“It can’t just be young people. It needs to be all of us.”
Business as usual is what’s doing us in.
We live on a planet that finds itself rather suddenly in the midst of an enormous physical crisis. Because we burn so much coal and gas and oil, the atmosphere of our world is changing rapidly, and that atmospheric change is producing record heat. July was the hottest month we’ve ever recorded. Scientists predict with confidence that we stand on the edge of the sixth great extinction event of the last billion years. People are dying in large numbers and being left homeless; millions are already on the move because they have no choice.
And yet we continue on with our usual patterns. We get up each morning and do pretty much what we did the day before.

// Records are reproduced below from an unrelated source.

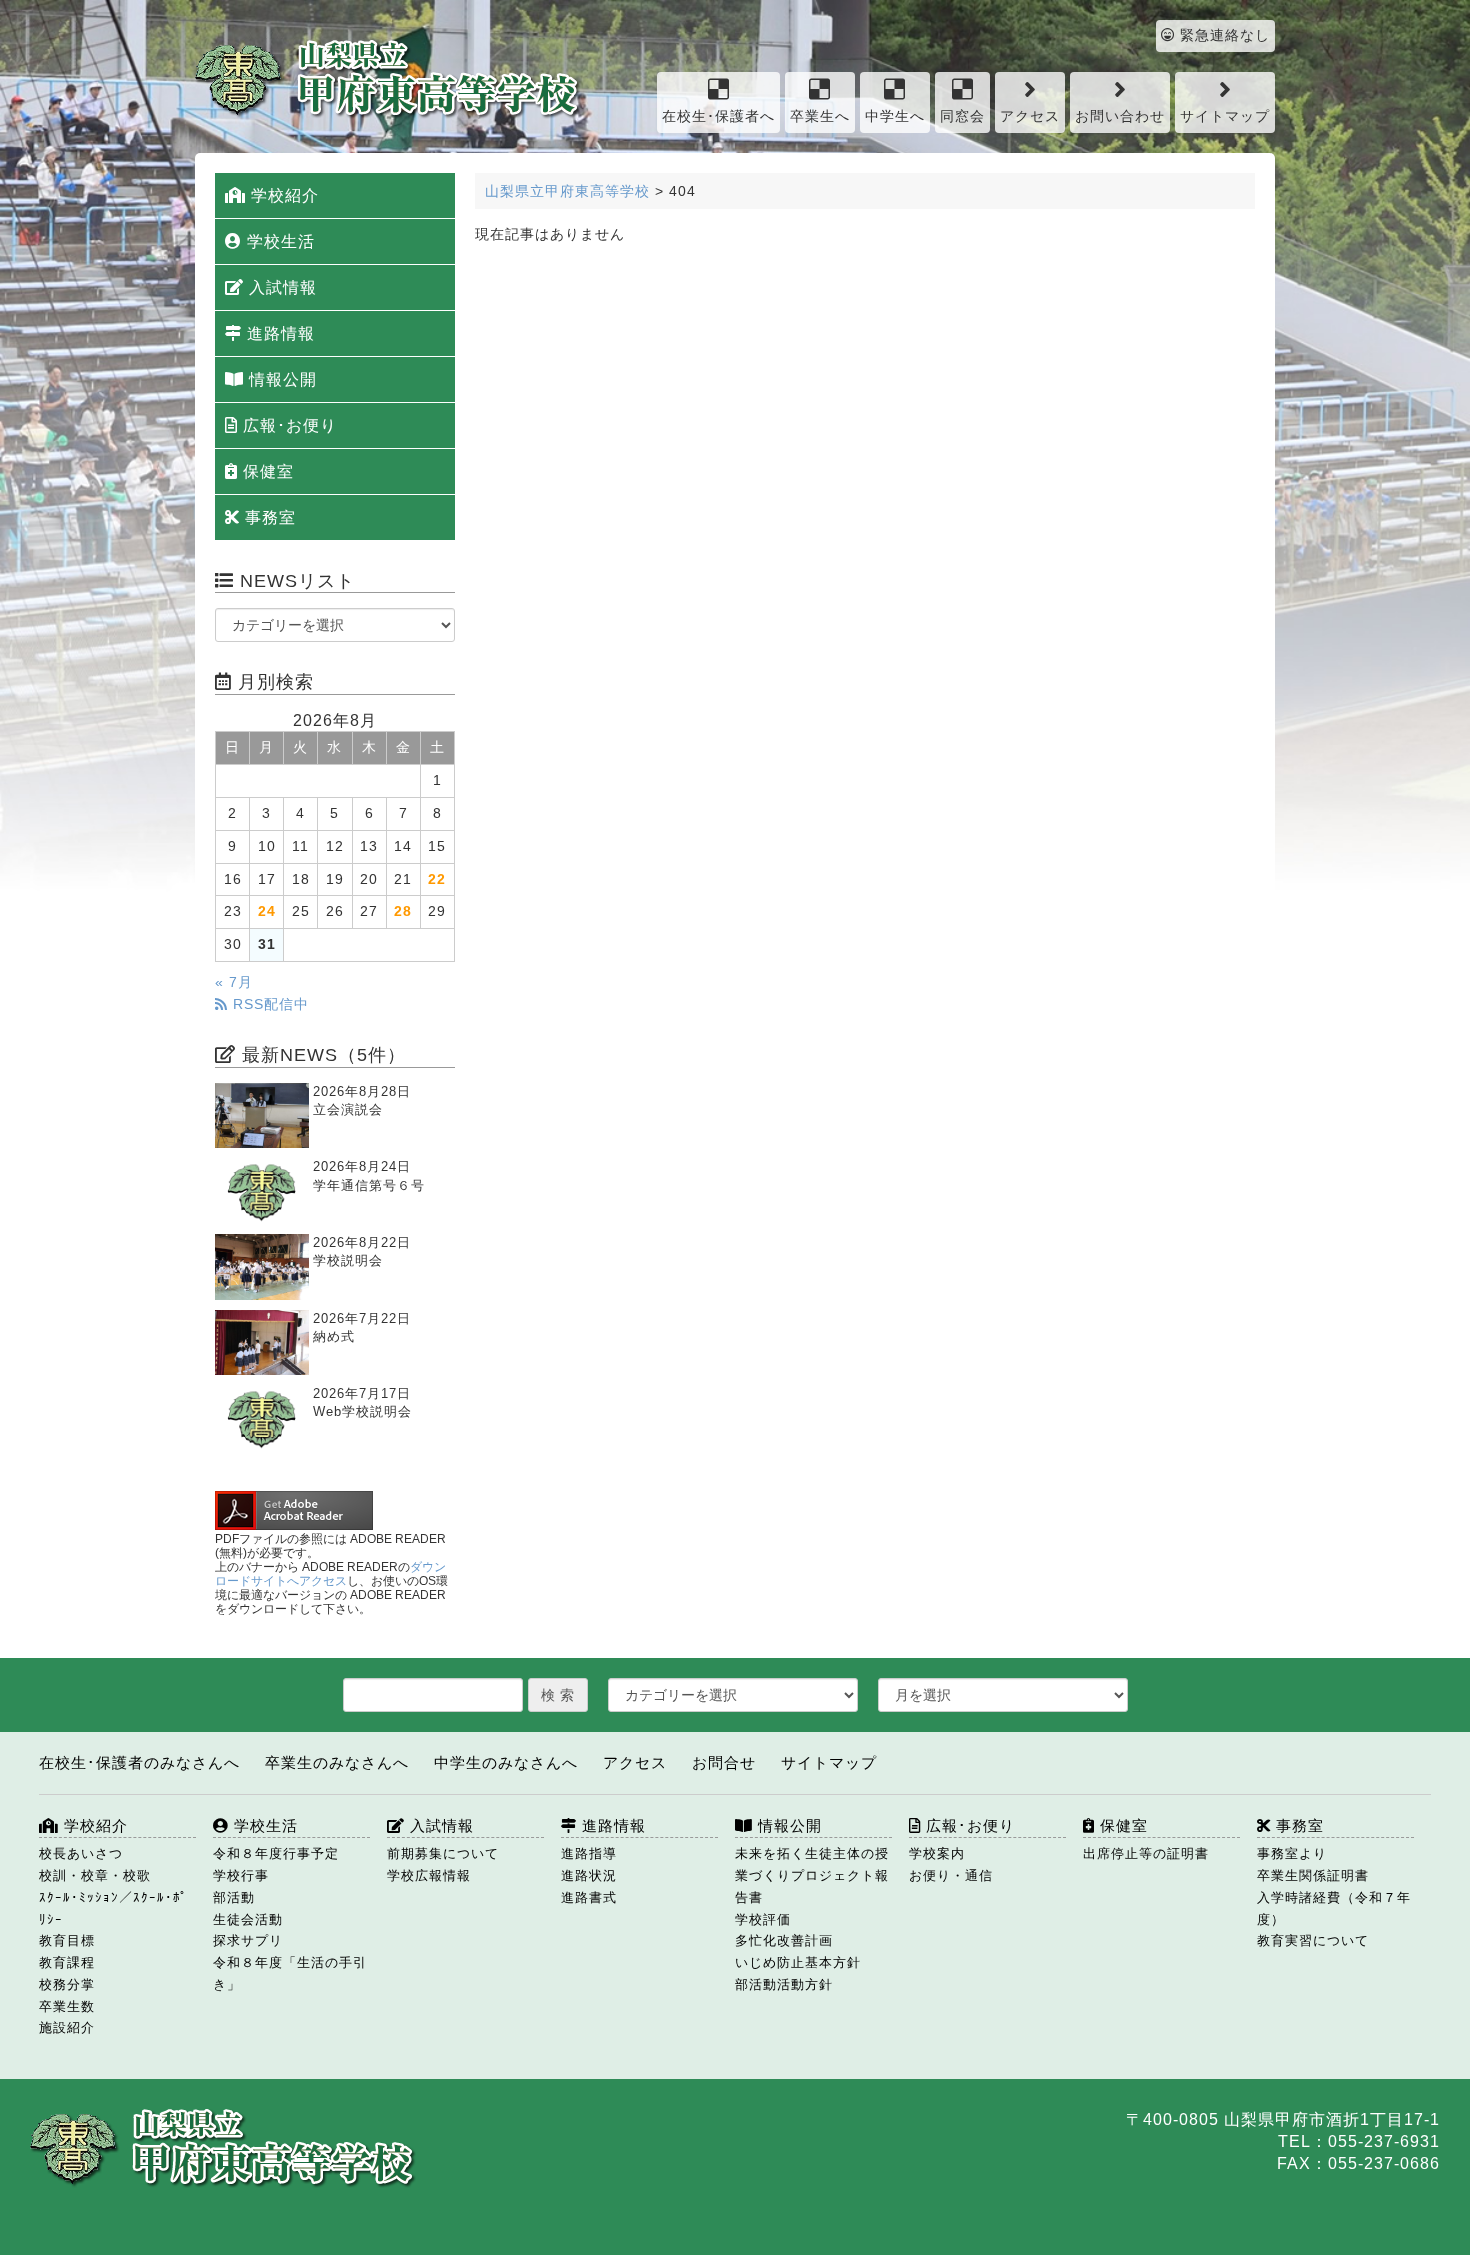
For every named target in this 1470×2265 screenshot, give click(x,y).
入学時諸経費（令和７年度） (1334, 1908)
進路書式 (589, 1897)
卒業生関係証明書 (1313, 1875)
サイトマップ (1225, 116)
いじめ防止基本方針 (798, 1962)
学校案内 (937, 1853)
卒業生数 (67, 2006)
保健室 (266, 471)
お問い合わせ (1120, 116)
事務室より (1292, 1853)
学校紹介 (282, 195)
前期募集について (443, 1853)
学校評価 (763, 1919)
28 (403, 911)
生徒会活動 (248, 1919)
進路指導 (589, 1853)
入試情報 (280, 287)
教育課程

It’s not like the last time we were in an existential crisis, when Americans signed up for the Army and crossed the Atlantic to face down fascism and when the people back home signed up for new jobs and changed their daily lives.
That’s why it’s such good news that the climate movement has a new tactic. Pioneered last August by Greta Thunberg of Sweden, it involves disrupting business as usual. It began, of course, in schools: Within months, millions of young people around the world were striking for days at a time from their classes. Their logic was impeccable: If the institutions of our planet can’t be bothered to prepare for a world we can live in, why must we spend years preparing ourselves? If you break the social contract, why are we bound by it?